-- Opening Marker --

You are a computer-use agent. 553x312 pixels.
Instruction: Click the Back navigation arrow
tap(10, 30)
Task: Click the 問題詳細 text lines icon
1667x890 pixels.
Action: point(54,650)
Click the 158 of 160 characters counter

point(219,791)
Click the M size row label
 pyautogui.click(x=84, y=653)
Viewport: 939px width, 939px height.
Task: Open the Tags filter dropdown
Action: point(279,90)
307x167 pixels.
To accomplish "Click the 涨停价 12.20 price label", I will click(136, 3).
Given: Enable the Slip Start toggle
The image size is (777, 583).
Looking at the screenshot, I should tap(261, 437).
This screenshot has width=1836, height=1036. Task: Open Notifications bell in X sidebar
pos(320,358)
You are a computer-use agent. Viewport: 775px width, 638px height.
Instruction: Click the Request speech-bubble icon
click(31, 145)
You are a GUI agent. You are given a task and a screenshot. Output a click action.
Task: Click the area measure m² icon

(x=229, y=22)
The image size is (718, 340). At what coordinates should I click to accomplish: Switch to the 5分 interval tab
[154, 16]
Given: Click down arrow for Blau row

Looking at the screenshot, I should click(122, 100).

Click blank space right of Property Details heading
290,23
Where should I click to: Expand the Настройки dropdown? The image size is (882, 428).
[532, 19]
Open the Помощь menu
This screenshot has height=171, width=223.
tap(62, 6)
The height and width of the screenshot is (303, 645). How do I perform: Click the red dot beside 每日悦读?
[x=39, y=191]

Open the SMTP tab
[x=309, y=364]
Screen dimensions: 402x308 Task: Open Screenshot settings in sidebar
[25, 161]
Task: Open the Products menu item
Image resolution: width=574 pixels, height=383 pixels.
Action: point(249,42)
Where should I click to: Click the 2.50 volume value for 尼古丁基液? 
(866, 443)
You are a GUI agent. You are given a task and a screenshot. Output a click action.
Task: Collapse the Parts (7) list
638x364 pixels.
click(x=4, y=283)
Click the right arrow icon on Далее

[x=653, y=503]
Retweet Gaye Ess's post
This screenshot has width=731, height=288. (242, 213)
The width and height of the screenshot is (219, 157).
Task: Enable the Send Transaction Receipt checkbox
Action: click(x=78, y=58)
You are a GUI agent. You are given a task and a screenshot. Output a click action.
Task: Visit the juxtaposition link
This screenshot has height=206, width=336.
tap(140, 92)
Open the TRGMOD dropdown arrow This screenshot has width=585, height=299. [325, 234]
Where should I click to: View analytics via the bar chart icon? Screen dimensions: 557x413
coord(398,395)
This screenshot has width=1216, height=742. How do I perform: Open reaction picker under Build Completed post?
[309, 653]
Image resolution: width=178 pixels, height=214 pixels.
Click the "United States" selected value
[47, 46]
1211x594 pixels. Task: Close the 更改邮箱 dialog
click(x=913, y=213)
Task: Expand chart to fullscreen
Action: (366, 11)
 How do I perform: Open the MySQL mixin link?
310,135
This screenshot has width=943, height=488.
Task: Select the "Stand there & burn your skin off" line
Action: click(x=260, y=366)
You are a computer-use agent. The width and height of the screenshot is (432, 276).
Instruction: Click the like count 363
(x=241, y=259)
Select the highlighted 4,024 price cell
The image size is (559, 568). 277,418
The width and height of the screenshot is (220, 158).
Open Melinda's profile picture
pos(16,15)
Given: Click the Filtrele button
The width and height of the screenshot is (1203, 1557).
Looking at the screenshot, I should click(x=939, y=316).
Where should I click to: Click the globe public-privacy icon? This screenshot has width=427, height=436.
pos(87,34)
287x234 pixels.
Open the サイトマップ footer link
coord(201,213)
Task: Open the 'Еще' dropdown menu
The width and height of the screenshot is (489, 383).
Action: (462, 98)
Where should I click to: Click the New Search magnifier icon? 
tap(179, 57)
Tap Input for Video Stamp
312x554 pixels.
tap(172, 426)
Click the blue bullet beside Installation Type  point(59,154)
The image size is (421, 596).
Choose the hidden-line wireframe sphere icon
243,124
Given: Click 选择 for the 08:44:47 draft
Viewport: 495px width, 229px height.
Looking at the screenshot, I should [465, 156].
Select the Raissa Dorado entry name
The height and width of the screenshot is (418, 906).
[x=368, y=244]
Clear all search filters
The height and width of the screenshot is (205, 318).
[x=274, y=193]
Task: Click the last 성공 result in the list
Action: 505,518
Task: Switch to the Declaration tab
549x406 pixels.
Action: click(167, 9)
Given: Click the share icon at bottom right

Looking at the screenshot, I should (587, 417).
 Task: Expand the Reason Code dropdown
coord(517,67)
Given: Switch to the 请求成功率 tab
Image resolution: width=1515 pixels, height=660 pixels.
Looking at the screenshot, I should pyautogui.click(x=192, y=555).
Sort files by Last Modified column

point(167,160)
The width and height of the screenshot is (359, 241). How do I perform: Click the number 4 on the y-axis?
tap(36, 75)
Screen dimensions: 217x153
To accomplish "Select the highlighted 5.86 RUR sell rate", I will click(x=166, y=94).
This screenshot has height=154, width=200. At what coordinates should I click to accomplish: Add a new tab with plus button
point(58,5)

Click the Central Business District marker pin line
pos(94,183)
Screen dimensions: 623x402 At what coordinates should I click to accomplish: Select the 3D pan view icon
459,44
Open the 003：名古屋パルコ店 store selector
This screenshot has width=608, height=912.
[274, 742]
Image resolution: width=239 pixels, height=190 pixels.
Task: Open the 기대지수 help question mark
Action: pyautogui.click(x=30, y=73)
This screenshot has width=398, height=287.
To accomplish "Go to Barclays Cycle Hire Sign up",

-- Closing Marker --

> **WHAT TO DO**
Show each line of the material that includes the string "will" by copying it.

> **RESULT OF THIS EXERCISE**
To accomplish "Click the 涨停价 12.20 price label", I will click(136, 3).
To accomplish "Select the highlighted 5.86 RUR sell rate", I will click(x=166, y=94).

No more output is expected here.